--- EXERCISE ---
Repeat all the data that appears below, keeping it exact.

--- RECORDS FOR THE TASK ---
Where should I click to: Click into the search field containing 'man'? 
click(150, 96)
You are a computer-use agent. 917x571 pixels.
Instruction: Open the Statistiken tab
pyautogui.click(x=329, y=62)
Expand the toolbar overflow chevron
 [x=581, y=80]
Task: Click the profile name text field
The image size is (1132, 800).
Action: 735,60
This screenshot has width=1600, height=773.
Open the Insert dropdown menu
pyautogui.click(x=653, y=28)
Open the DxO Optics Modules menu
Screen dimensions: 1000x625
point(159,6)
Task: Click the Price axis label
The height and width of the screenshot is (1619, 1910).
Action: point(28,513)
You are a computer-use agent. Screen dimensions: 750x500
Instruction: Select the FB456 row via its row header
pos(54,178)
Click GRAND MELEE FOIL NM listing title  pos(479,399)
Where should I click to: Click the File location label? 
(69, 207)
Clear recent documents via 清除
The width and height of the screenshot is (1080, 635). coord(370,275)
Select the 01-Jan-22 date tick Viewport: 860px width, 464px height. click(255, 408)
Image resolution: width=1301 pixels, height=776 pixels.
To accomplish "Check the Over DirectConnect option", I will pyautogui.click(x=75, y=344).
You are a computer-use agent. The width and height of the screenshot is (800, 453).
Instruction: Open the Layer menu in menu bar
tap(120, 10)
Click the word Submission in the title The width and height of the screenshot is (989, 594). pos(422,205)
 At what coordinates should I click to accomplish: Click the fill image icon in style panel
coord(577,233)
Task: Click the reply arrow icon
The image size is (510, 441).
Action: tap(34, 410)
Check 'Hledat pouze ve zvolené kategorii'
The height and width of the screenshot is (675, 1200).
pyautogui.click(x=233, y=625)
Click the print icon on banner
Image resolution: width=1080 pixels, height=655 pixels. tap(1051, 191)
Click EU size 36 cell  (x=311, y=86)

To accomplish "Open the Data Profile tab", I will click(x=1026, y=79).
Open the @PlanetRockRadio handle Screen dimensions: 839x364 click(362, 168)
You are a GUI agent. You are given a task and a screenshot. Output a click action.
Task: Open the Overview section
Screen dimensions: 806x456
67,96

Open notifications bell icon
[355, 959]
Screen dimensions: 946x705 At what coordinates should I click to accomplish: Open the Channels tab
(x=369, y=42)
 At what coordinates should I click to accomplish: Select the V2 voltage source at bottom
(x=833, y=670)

--- RESULT OF THIS TASK ---
Where should I click to: Click into the search field containing 'man'? 
click(150, 96)
You are a computer-use agent. 917x571 pixels.
Instruction: Open the Statistiken tab
pyautogui.click(x=329, y=62)
Expand the toolbar overflow chevron
 [x=581, y=80]
Task: Click the profile name text field
The image size is (1132, 800).
Action: 735,60
This screenshot has width=1600, height=773.
Open the Insert dropdown menu
pyautogui.click(x=653, y=28)
Open the DxO Optics Modules menu
Screen dimensions: 1000x625
point(159,6)
Task: Click the Price axis label
The height and width of the screenshot is (1619, 1910).
Action: point(28,513)
You are a computer-use agent. Screen dimensions: 750x500
Instruction: Select the FB456 row via its row header
pos(54,178)
Click GRAND MELEE FOIL NM listing title  pos(479,399)
Where should I click to: Click the File location label? 
(69, 207)
Clear recent documents via 清除
The width and height of the screenshot is (1080, 635). coord(370,275)
Select the 01-Jan-22 date tick Viewport: 860px width, 464px height. click(255, 408)
Image resolution: width=1301 pixels, height=776 pixels.
To accomplish "Check the Over DirectConnect option", I will pyautogui.click(x=75, y=344).
You are a computer-use agent. The width and height of the screenshot is (800, 453).
Instruction: Open the Layer menu in menu bar
tap(120, 10)
Click the word Submission in the title The width and height of the screenshot is (989, 594). pos(422,205)
 At what coordinates should I click to accomplish: Click the fill image icon in style panel
coord(577,233)
Task: Click the reply arrow icon
The image size is (510, 441).
Action: tap(34, 410)
Check 'Hledat pouze ve zvolené kategorii'
The height and width of the screenshot is (675, 1200).
pyautogui.click(x=233, y=625)
Click the print icon on banner
Image resolution: width=1080 pixels, height=655 pixels. tap(1051, 191)
Click EU size 36 cell  (x=311, y=86)

To accomplish "Open the Data Profile tab", I will click(x=1026, y=79).
Open the @PlanetRockRadio handle Screen dimensions: 839x364 click(362, 168)
You are a GUI agent. You are given a task and a screenshot. Output a click action.
Task: Open the Overview section
Screen dimensions: 806x456
67,96

Open notifications bell icon
[355, 959]
Screen dimensions: 946x705 At what coordinates should I click to accomplish: Open the Channels tab
(x=369, y=42)
 At what coordinates should I click to accomplish: Select the V2 voltage source at bottom
(x=833, y=670)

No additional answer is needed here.